Award-Winning Author Valerie Hansen & Grandma Edith

My guest today is a good friend, author Valerie Hansen who is sharing a special memory of her grandmother Edith. (In the photo above, Edith is the smaller sister. The other is her sister Louise.) Here’s Val:

“Strong women? My family is full of them. Me, included. Grandma Edith was born in 1884, the child of Swiss immigrants. Her life was not an easy one. By the time she had married and my mother Helen was born, her own mother had been widowed and was supporting herself and other children by running a boarding house.

Later, when I was very young, Edith came to live with Helen and the rest of our family. She was a very quiet person – unless I asked her for a song or a story. Then she never held back. I truly believe it was from her that I learned to love tall tales and heroic characters. Her wonderful stories almost always featured me as the heroine and I always triumphed.
What I didn’t know was that she had been given a mere six months to live. Well, she fooled them all. She lived six more years. I never once heard her complain in spite of her pain. And, even as I grew, she always made room for me beside her in her favorite chair while she knitted and spun her magical web of imagination.

========================================================================

◆ PROBLEM DESCRIPTION ◆
Reproduce the passage about Grandma Edith word for word, beginning at the words "Award-Winning Author Valerie" and stopping after "a boarding house.".

========================================================================

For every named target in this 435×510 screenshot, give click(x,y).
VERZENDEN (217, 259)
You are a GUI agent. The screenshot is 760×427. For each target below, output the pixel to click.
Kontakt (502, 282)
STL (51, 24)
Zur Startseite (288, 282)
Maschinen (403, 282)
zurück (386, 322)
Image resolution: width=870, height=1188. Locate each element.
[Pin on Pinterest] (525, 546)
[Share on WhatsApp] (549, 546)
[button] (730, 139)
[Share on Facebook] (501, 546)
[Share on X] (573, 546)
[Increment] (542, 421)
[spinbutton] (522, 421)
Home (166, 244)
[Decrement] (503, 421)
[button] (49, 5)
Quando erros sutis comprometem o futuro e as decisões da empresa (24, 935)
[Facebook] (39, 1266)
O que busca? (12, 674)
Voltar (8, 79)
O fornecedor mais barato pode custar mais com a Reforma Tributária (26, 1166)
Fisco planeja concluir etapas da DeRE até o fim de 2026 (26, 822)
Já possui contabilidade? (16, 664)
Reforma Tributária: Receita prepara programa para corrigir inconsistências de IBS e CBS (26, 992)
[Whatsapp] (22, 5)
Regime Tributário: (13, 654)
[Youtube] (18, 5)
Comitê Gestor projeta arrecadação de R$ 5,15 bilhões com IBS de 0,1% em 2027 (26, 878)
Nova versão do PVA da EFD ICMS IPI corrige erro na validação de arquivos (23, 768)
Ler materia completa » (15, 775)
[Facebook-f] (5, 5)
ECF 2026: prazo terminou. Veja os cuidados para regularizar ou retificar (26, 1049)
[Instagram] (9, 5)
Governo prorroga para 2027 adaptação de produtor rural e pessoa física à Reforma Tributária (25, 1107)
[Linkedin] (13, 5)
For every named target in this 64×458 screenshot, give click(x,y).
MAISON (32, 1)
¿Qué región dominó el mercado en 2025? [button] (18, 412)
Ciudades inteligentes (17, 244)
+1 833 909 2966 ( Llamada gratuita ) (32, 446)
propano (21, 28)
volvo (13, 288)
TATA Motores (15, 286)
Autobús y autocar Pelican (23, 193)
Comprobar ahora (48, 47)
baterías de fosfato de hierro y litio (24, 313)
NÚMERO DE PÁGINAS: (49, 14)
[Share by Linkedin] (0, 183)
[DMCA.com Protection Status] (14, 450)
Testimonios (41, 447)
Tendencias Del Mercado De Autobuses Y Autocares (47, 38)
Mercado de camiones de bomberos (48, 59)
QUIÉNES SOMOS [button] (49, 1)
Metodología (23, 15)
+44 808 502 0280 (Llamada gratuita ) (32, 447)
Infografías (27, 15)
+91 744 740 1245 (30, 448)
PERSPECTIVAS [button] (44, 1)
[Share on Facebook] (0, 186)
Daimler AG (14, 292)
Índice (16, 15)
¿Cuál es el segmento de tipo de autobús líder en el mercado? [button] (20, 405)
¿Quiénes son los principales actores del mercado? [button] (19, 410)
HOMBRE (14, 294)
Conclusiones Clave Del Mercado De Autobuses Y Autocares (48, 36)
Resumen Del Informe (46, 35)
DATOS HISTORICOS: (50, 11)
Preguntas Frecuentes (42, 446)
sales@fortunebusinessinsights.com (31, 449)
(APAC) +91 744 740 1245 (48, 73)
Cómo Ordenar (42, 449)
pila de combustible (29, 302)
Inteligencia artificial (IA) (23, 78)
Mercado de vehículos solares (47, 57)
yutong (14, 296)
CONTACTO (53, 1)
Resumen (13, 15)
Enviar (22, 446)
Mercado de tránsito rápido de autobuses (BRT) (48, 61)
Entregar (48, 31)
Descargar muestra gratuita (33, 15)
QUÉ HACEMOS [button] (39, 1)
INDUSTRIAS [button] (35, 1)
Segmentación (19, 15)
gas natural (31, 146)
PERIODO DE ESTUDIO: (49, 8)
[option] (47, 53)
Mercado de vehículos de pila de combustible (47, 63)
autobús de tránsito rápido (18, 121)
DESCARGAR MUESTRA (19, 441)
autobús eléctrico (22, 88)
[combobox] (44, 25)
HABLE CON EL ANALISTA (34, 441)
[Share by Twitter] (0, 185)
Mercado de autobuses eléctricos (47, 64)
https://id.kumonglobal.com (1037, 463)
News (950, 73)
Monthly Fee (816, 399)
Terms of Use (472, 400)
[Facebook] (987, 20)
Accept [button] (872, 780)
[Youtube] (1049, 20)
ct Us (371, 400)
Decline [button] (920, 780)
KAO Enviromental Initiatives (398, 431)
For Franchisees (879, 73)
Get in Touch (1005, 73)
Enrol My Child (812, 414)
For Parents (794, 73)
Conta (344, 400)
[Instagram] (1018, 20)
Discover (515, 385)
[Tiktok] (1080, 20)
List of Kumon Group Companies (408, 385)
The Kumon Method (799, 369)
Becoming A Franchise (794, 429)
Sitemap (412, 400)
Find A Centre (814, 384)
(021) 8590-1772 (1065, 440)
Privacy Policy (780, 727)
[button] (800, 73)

========================================================================

◆ ANSWER FOR THE TASK ◆
Award-Winning Author Valerie Hansen & Grandma Edith

My guest today is a good friend, author Valerie Hansen who is sharing a special memory of her grandmother Edith. (In the photo above, Edith is the smaller sister. The other is her sister Louise.) Here’s Val:

“Strong women? My family is full of them. Me, included. Grandma Edith was born in 1884, the child of Swiss immigrants. Her life was not an easy one. By the time she had married and my mother Helen was born, her own mother had been widowed and was supporting herself and other children by running a boarding house.